You’ve acquainted me, Ellen, with your old master’s habits. He is clearly on the verge of madness: he was so last night at least. I shuddered to be near him, and thought on the servant’s ill-bred moroseness as comparatively agreeable. He now recommenced his moody walk, and I raised the latch, and escaped into the kitchen. Joseph was bending over the fire, peering into a large pan that swung above it; and a wooden bowl of oatmeal stood on the settle close by. The contents of the pan began to boil, and he turned to plunge his hand into the bowl; I conjectured that this preparation was probably for our supper, and, being hungry, I resolved it should be eatable; so, crying out sharply, “I’ll make the porridge!” I removed the vessel out of his reach, and proceeded to take off my hat and riding-habit. “Mr. Earnshaw,” I continued, “directs me to wait on myself: I will. I’m not going to act the lady among you, for fear I should starve.”

“Gooid Lord!” he muttered, sitting down, and stroking his ribbed stockings from the knee to the ankle. “If there’s to be fresh ortherings⁠—just when I getten used to two maisters, if I mun hev’ a mistress set o’er my heead, it’s like time to be flitting. I niver did think to see t’ day that I mud lave th’ owld place⁠—but I doubt it’s nigh at hand!”

This lamentation drew no notice from me: I went briskly to work, sighing to remember a period when it would have been all merry fun; but compelled speedily to drive off the remembrance. It racked me to recall past happiness and the greater peril there was of conjuring up its apparition, the quicker the thible ran round, and the faster the handfuls of meal fell into the water. Joseph beheld my style of cookery with growing indignation.

“Thear!” he ejaculated. “Hareton, thou willn’t sup thy porridge to-neeght; they’ll be naught but lumps as big as my neive. Thear, agean! I’d fling in bowl un’ all, if I wer ye! There, pale t’ guilp off, un’ then ye’ll hae done wi’ ’t. Bang, bang. It’s a mercy t’ bothom isn’t deaved out!”

It was rather a rough mess, I own, when poured into the basins; four had been provided, and a gallon pitcher of new milk was brought from the dairy, which Hareton seized and commenced drinking and spilling from the expansive lip. I expostulated, and desired that he should have his in a mug; affirming that I could not taste the liquid treated so dirtily. The old cynic chose to be vastly offended at this nicety; assuring me, repeatedly, that “the barn was every bit as good” as I, “and every bit as wollsome,” and wondering how I could fashion to be so conceited. Meanwhile, the infant ruffian continued sucking; and glowered up at me defyingly, as he slavered into the jug.

“I shall have my supper in another room,” I said. “Have you no place you call a parlour?”

“Parlour!” he echoed, sneeringly, “parlour! Nay, we’ve noa parlours. If yah dunnut loike wer company, there’s maister’s; un’ if yah dunnut loike maister, there’s us.”

“Then I shall go upstairs,” I answered; “show me a chamber.”

I put my basin on a tray, and went myself to fetch some more milk. With great grumblings, the fellow rose, and preceded me in my ascent: we mounted to the garrets; he opened a door, now and then, to look into the apartments we passed.

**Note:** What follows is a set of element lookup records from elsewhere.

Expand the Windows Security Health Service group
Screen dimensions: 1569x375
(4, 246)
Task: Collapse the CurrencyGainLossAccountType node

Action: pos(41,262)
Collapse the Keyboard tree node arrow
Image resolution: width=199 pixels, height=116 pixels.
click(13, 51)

“Here’s a rahm,” he said, at last, flinging back a cranky board on hinges. “It’s weel eneugh to ate a few porridge in. There’s a pack o’ corn i’ t’ corner, thear, meeterly clane; if ye’re feared o’ muckying yer grand silk cloes, spread yer hankerchir o’ t’ top on’t.”

The “rahm” was a kind of lumber-hole smelling strong of malt and grain; various sacks of which articles were piled around, leaving a wide, bare space in the middle.

“Why, man,” I exclaimed, facing him angrily, “this is not a place to sleep in. I wish to see my bedroom.”